I started off thinking they should have lots of playdates , and invited friends round, they always had a good time but it very rarely reciprocated. So I gave up. Now it's just parties which are much fewer now, and one DC has started playing out with friends. Age 8 and 11

GerbilsForever24 · 22/05/2024 15:59

I think that this is pretty normal at year 1. Lots of families have committments and/or have to use wraparound childcare so playdates can be more challenging. if your child becomes good friends with a particlar child or group, you might find additional playdates happening but often that is more about recipricol childcare - "I'll take both kids on Tuesday, if you can have them next Thursday!" Grin

I think families with a part time working parenting or sahp might manage a bit more, but it's often tricky as some Year 1s can't go to a playdate alone. eg DD went home with her friend after school last week - fine.
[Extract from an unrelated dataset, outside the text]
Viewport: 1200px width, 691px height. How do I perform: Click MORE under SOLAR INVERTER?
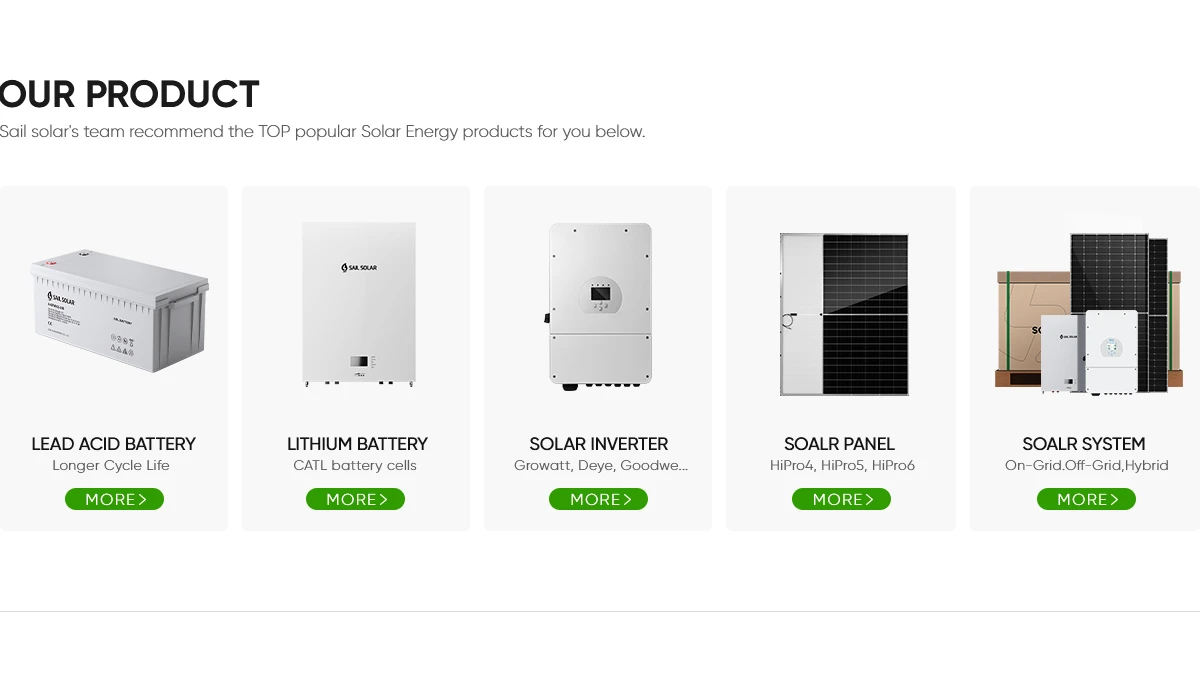(598, 499)
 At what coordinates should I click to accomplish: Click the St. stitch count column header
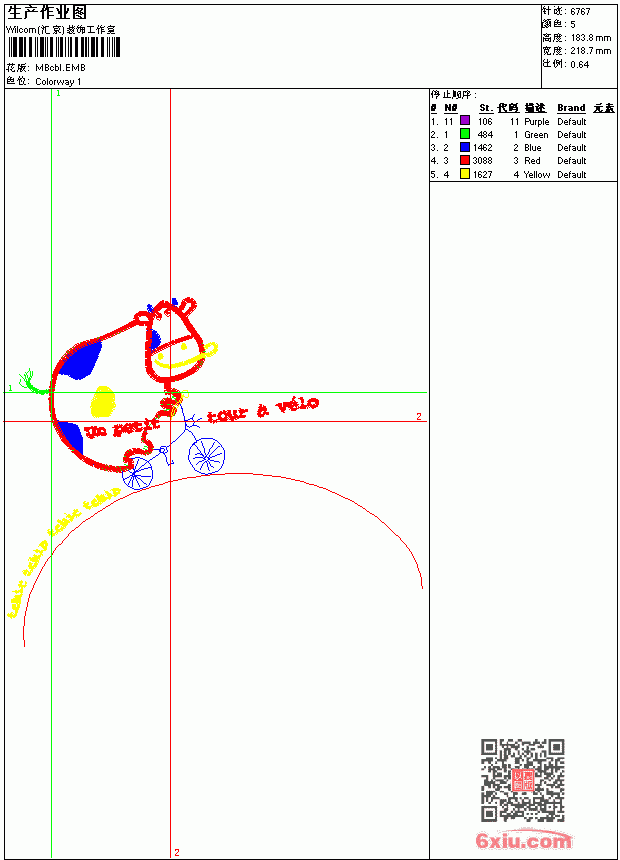click(486, 108)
But in year 1, she would probably not have been comfortable doing that with anyone except her BFFs family.

NerrSnerr · 22/05/2024 16:07

When mine were in reception and year 1 we didn't do many play dates. Now my youngest is year 2 and eldest year 5 and the year 2 has 2-3 a week and the eldest is either at someone's house or the park 2-3 a week.

They're all good friends who live very locally though and we just send them home when it's a mealtime (they live down a shared lane)

xvnmbh · 22/05/2024 17:48

Perhaps we are not so unusual after all. I find it hard to ask around - don't want to look like he is billy no mates or that we are antisocial.